Copy out every one of the records below word for word, keeping each line as it stands.

____ Raw records

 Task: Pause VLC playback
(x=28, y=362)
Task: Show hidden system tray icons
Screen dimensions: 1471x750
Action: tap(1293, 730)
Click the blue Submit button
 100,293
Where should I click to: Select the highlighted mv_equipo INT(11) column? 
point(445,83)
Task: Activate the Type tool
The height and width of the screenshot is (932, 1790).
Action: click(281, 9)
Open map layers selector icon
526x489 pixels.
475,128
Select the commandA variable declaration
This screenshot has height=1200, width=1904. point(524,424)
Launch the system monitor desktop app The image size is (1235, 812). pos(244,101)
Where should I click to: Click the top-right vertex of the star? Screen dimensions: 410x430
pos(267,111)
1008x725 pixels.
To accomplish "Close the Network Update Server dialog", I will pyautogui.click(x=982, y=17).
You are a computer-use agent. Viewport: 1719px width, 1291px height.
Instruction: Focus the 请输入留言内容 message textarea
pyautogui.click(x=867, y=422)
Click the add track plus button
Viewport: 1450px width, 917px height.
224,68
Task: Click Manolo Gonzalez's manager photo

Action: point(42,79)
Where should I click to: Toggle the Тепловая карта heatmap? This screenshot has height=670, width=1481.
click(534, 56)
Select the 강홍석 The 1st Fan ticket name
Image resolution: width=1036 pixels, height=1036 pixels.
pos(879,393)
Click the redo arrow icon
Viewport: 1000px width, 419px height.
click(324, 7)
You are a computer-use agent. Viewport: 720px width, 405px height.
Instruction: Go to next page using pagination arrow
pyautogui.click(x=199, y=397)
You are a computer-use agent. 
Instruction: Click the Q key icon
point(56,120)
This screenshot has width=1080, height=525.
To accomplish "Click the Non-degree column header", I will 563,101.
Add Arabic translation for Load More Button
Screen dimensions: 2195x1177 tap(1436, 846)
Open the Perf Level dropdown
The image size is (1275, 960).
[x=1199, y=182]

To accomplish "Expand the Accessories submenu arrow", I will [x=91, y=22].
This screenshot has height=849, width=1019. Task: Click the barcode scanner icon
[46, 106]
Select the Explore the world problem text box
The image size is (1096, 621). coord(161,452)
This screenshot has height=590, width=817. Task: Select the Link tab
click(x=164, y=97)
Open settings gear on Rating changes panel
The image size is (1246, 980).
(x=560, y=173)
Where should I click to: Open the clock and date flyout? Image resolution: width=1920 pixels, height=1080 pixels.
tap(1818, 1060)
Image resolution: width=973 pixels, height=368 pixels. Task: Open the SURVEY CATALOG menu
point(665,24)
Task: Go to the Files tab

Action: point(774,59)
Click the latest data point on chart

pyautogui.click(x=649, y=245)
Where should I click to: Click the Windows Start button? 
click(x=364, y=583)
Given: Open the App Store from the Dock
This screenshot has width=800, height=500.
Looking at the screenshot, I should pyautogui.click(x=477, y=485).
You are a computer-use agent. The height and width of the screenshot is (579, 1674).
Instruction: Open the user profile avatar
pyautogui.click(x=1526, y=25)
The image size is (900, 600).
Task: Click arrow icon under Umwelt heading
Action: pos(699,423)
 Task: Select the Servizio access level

________

## Task output
 Task: Pause VLC playback
(x=28, y=362)
Task: Show hidden system tray icons
Screen dimensions: 1471x750
Action: tap(1293, 730)
Click the blue Submit button
 100,293
Where should I click to: Select the highlighted mv_equipo INT(11) column? 
point(445,83)
Task: Activate the Type tool
The height and width of the screenshot is (932, 1790).
Action: click(281, 9)
Open map layers selector icon
526x489 pixels.
475,128
Select the commandA variable declaration
This screenshot has height=1200, width=1904. point(524,424)
Launch the system monitor desktop app The image size is (1235, 812). pos(244,101)
Where should I click to: Click the top-right vertex of the star? Screen dimensions: 410x430
pos(267,111)
1008x725 pixels.
To accomplish "Close the Network Update Server dialog", I will pyautogui.click(x=982, y=17).
You are a computer-use agent. Viewport: 1719px width, 1291px height.
Instruction: Focus the 请输入留言内容 message textarea
pyautogui.click(x=867, y=422)
Click the add track plus button
Viewport: 1450px width, 917px height.
224,68
Task: Click Manolo Gonzalez's manager photo

Action: point(42,79)
Where should I click to: Toggle the Тепловая карта heatmap? This screenshot has height=670, width=1481.
click(534, 56)
Select the 강홍석 The 1st Fan ticket name
Image resolution: width=1036 pixels, height=1036 pixels.
pos(879,393)
Click the redo arrow icon
Viewport: 1000px width, 419px height.
click(324, 7)
You are a computer-use agent. Viewport: 720px width, 405px height.
Instruction: Go to next page using pagination arrow
pyautogui.click(x=199, y=397)
You are a computer-use agent. 
Instruction: Click the Q key icon
point(56,120)
This screenshot has width=1080, height=525.
To accomplish "Click the Non-degree column header", I will 563,101.
Add Arabic translation for Load More Button
Screen dimensions: 2195x1177 tap(1436, 846)
Open the Perf Level dropdown
The image size is (1275, 960).
[x=1199, y=182]

To accomplish "Expand the Accessories submenu arrow", I will [x=91, y=22].
This screenshot has height=849, width=1019. Task: Click the barcode scanner icon
[46, 106]
Select the Explore the world problem text box
The image size is (1096, 621). coord(161,452)
This screenshot has height=590, width=817. Task: Select the Link tab
click(x=164, y=97)
Open settings gear on Rating changes panel
The image size is (1246, 980).
(x=560, y=173)
Where should I click to: Open the clock and date flyout? Image resolution: width=1920 pixels, height=1080 pixels.
tap(1818, 1060)
Image resolution: width=973 pixels, height=368 pixels. Task: Open the SURVEY CATALOG menu
point(665,24)
Task: Go to the Files tab

Action: point(774,59)
Click the latest data point on chart

pyautogui.click(x=649, y=245)
Where should I click to: Click the Windows Start button? 
click(x=364, y=583)
Given: Open the App Store from the Dock
This screenshot has width=800, height=500.
Looking at the screenshot, I should pyautogui.click(x=477, y=485).
You are a computer-use agent. The height and width of the screenshot is (579, 1674).
Instruction: Open the user profile avatar
pyautogui.click(x=1526, y=25)
The image size is (900, 600).
Task: Click arrow icon under Umwelt heading
Action: pos(699,423)
 Task: Select the Servizio access level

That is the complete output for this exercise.